I presume @conan-goldsmith that a workaround for Kafka would involve concurrent threads making the open() calls. It would be for @mrambacher and the core team to consider if any remedial changes are feasible. Are all current uses of F_FULLSYNC necessary ?
@conan-goldsmith I do not know if the F_FULLSYNC is required. Perhaps F_BARRIERSYNC would be a better choice. Reading the documentation, F_BARRIERSYNC appears as if should be sufficient guarantees -- do you agree?
This issue was introduced by @riversand963 in #9356. It makes the tests on the Mac take an extremely long time (tests are doing more syncs than necessary) and causes other performance issues, as you noted.
There's more in https://news.ycombinator.com/item?id=30372218
What I infer (and the naming makes sense) is that
- linux fsync() flushes the specific file to disk
- MacOS fcntl(F_FULLSYNC) flushes the buffer cache (so all files), like linux syncfs()

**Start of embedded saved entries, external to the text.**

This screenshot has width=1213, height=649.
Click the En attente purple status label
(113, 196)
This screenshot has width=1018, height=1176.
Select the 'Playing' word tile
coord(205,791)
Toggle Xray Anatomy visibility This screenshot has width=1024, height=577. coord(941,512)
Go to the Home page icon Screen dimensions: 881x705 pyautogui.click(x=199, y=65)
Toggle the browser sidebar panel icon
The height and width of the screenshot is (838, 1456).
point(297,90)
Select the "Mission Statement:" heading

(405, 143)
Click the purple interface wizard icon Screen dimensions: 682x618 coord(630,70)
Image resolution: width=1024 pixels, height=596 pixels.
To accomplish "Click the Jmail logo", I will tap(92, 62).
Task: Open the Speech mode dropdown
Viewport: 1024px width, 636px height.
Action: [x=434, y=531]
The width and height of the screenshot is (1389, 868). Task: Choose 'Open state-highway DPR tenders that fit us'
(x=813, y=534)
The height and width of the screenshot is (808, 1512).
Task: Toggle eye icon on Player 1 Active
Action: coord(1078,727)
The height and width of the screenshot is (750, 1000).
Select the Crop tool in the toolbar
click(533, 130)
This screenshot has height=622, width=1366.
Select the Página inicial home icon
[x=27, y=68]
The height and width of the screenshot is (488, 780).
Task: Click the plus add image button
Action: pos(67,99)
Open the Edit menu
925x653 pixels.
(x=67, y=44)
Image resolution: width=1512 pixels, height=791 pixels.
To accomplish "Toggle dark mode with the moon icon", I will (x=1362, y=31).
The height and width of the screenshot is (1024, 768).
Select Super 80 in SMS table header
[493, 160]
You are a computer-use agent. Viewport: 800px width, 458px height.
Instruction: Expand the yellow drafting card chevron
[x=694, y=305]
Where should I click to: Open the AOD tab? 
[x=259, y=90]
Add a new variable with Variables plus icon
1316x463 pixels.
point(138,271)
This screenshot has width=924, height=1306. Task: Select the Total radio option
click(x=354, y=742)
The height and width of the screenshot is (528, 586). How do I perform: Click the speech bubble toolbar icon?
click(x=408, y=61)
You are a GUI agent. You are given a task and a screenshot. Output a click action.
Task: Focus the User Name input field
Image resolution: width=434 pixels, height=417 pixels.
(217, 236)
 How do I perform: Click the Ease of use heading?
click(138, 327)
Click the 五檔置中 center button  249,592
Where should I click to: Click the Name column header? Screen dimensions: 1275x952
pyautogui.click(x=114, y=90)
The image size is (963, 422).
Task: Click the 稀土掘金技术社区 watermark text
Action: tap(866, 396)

- MacOS fcntl(F_BARRIERFSYNC) imposes a write ordering guarantee but doesn't guarantee that a write has been flushed to disk
- so (3) doesn't provide the strong guarantee that (1) does
The precise semantic guarantees promised by RocksDB and those expected by Kafka are not things I know, but MAYBE in some cases (e.g. open()) there are multiple flushes where only 1 needs to happen to guarantee results on disk. Multiple F_BARRIERFSYNCs followed by a single F_FULLSYNC would work for such a situation.
I ran four sets of "timed make check" tests on my M1 machine:
FULLSYNC: make check 4333.14s user 1929.06s system 66% cpu 2:37:10.46 total
BARRIER: make check 3254.61s user 1179.75s system 150% cpu 49:06.36 total
MIXED: make check 3404.71s user 1430.92s system 109% cpu 1:13:19.27 total
OFF: make check 3098.69s user 883.61s system 269% cpu 24:39.01 total
FULLSYNC and BARRIER results used F_FULLSYNC and F_BARRIERSYNC for all sync and fsync requests. OFF disabled this feature altogether (defaults to using fdatasync and fsync). MIXED used F_BARRIERSYNC for sync operations (when fdatasync is used on Linux) and F_FULLSYNC for fsync operations.
I do not know which mode is required for the proper semantic guarantees, but think F_FULLSYNC seems like a big hammer.